Pregnancy resulting from a married relationship. Even if he has already been trapped into a marriage, a man stands a yet better chance of persuading the woman to have the abortion: In addition to the arguments suggested above, which can be adapted to fit the married situation, the implicit threat of divorce (with suggestions of infidelity on the part of the female) carries additional persuasive force.

Rational Persuasion. One may sometimes impregnate a female whose character, intellect, and education render her invulnerable to the persuasive arguments set forth above. In that case, a more direct approach, based on rational arguments will always suffice. Such women tend to be those who most strongly support the principle of the primacy of individual choice. Thus, when the impregnated female is a rational creature, an appeal to basic fairness and the primacy of individual choice will enable the male to avoid an unjust imposition of the consequences of pregnancy. Rational persuasion is truly the most noble, because it honorizes the female's deeply held respect for choice and fairness, and results in freely negotiated abortion justice in the private context between a male and female operating at the highest level of intellectual honesty. Freely bargained abortion justice arguably would be preferable even to an as-yet-unrealized legally established abortion justice because, rather than being imposed externally through force of law, a freely negotiated resolution valorizes the choices of autonomous human beings who are fully respectful of the antireproductive and areproductive decisions of their sexual transactions partners. In dealing with the rare female intellectually and emotionally capable of accessing these principles, the argument the male must present to her is as follows:
This pregnancy was the result of the conjunction of our mutual, yet separate, independent, and free decisions to have sex. When you became pregnant as a result of your independent and free decision to have sex, you thereafter justly retained, and do still retain, a further post-conception choice either to have a child or to reject the burdens of parenthood by having an abortion. Neither I nor anyone else is entitled to force you to have an abortion or to force you into motherhood simply because you agreed to have sex.
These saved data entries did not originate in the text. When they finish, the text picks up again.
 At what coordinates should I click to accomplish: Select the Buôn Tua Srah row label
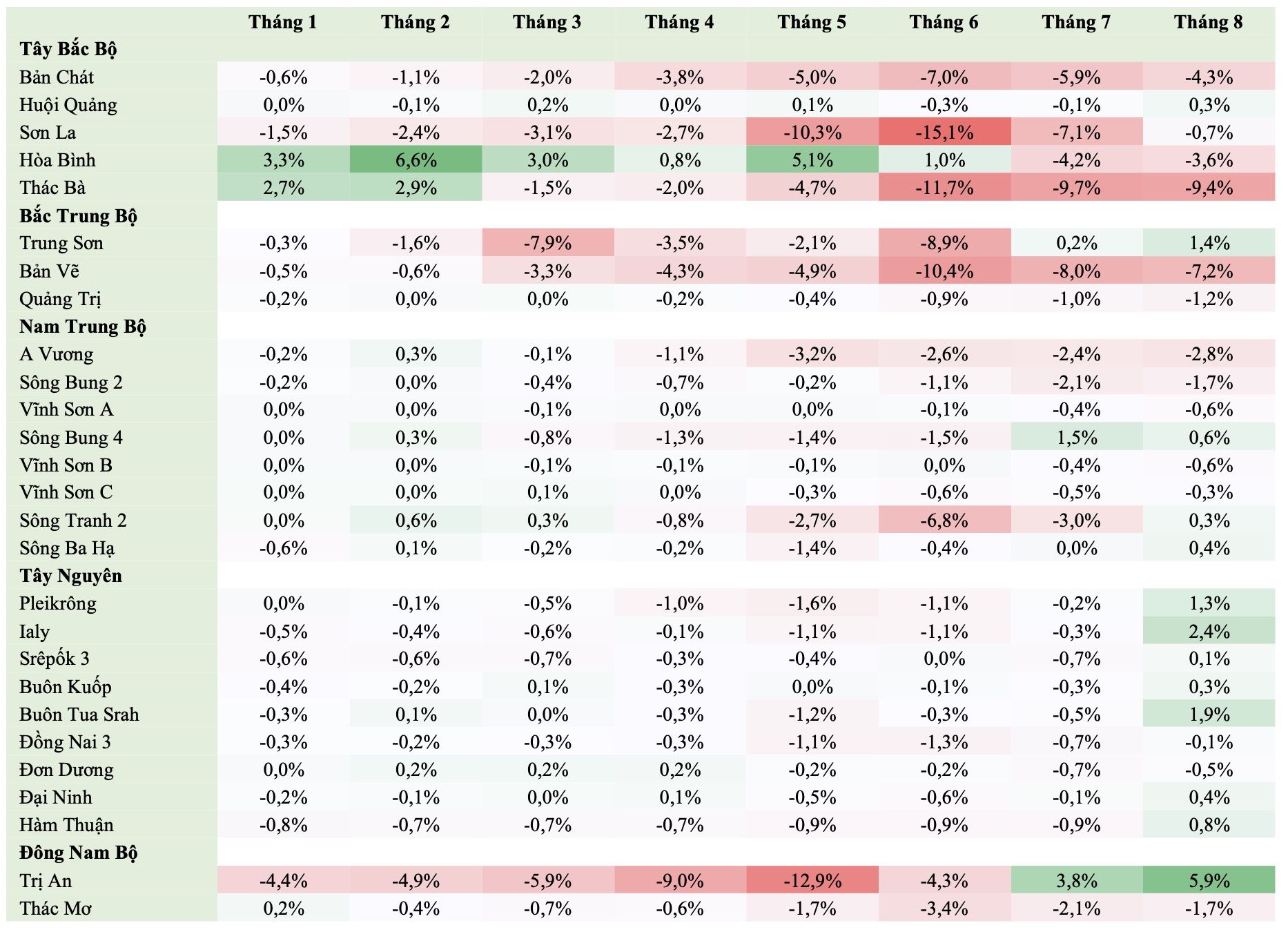coord(79,715)
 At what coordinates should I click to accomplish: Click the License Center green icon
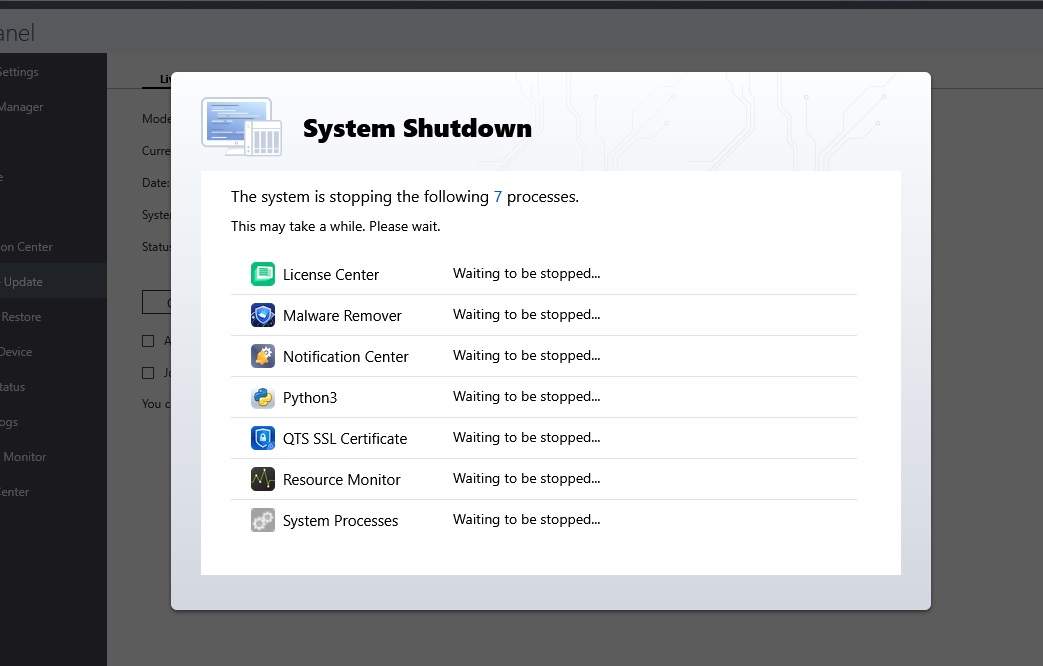click(263, 274)
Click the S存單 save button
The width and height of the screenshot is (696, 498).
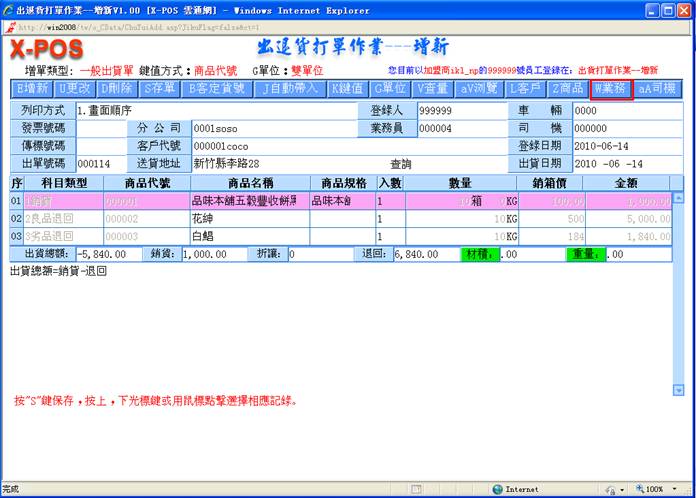point(161,88)
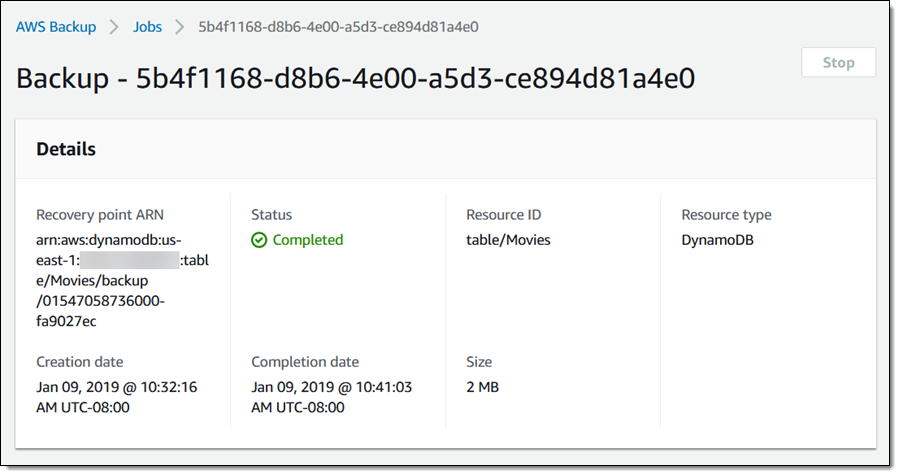
Task: Select the job ID in the breadcrumb
Action: coord(338,27)
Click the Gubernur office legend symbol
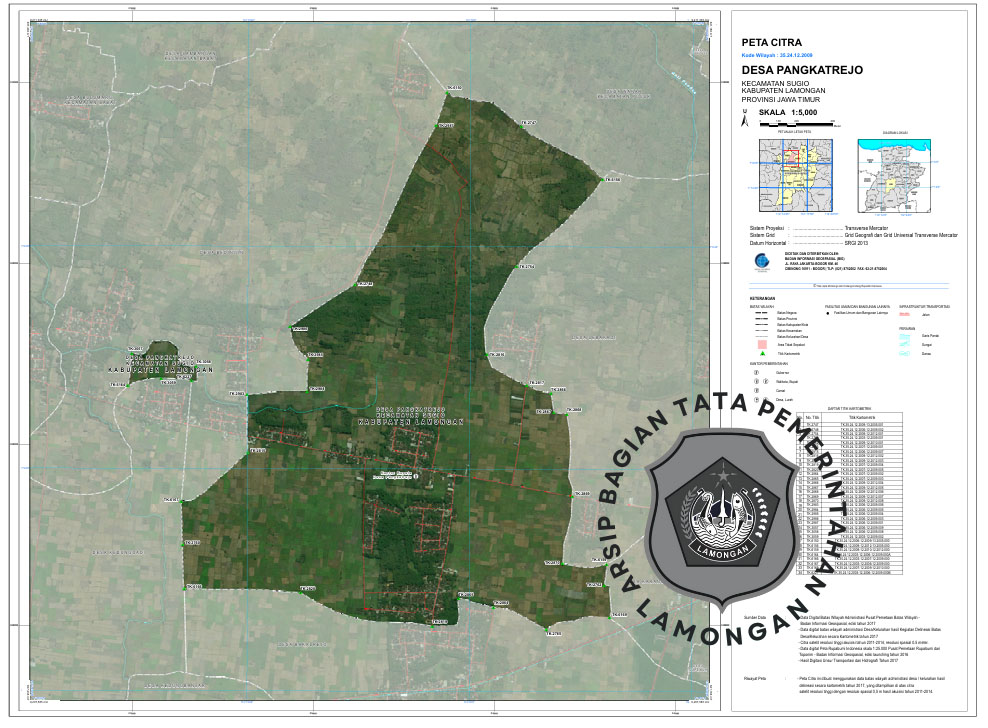This screenshot has width=988, height=728. tap(756, 371)
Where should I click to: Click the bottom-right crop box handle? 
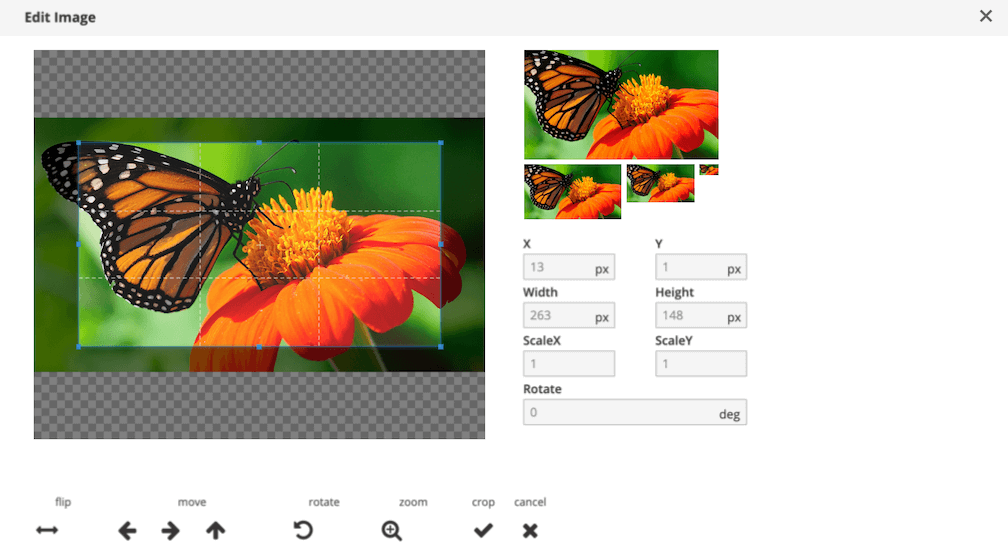(440, 347)
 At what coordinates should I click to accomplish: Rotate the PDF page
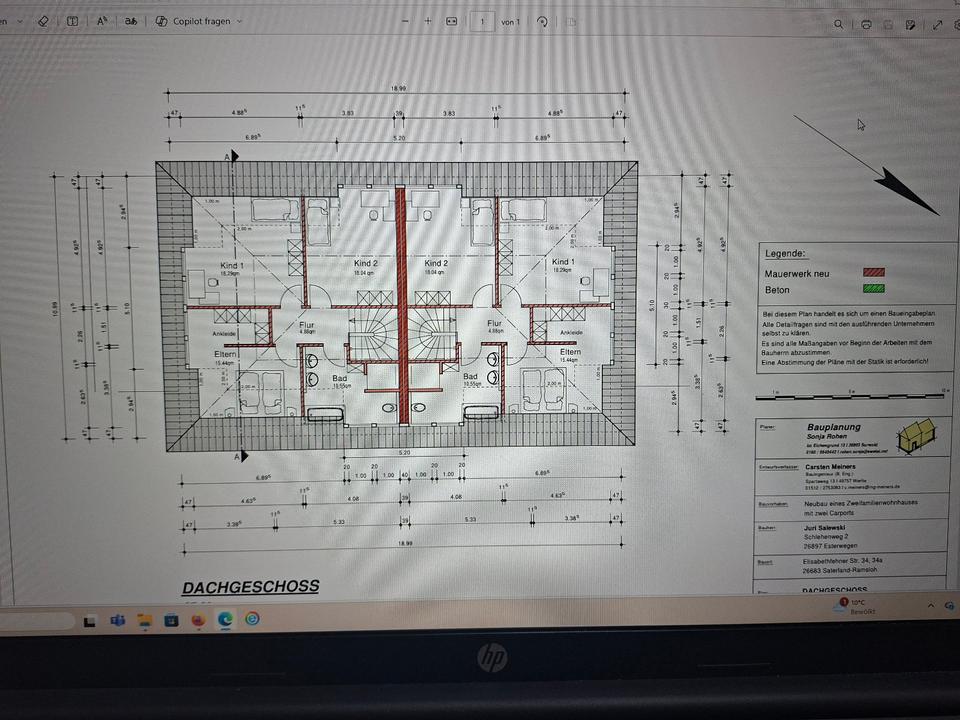click(x=542, y=21)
Even though I am unable to choose fatherhood against your choice, while you are able to choose motherhood against my choice, simple fairness demands that, just as you retain the post-conception choice to reject the burdens of parenthood for yourself, so also should I at least retain the same choice for myself.

You know it would be wrong for me to claim that, just because you had sex with me, I was thereby empowered to impose motherhood upon you. It would be equally wrong for you to believe that, just because I had sex with you, you were thereby empowered to impose fatherhood upon me.

If you wish to bring this fetus to term, you are free to make that choice. However, your dedication to equal rights of men and women must make you freely acknowledge that you are not entitled to force me to accept any burden of your decision. If you choose to have a child, do not expect me to bear the father's burden of providing for its financial support.

I hereby express and exercise my choice against the burdens of fatherhood by tendering to you one-half of the current price of an abortion, an amount established by the most recent quarterly publication of regional health care costs issued by the United States Health Care Financing Administration. [A generous male would offer to increase this amount to cover the entire cost of the abortion since the woman alone undergoes the procedure, for which she should therefore receive some additional compensation.] Having tendered such an amount, I consider myself relieved from any further imaginary obligation either to you or the your fetal tissue. Of course, independently of my post-conception choice, you remain free to choose either motherhood or abortion. But you are not free to impose the consequences of your decision upon me.
A rational female who truly believes in abortion justice and the primacy of individual choice will accept this argument and will in all likelihood remain available for future sexual transactions with the male. A failure in employing this approach can occur only if the male has miscalculated the character of the particular female (i.e., he has used a rational argument when an emotional technique would have been more appropriate to deal with the particular female he has impregnated).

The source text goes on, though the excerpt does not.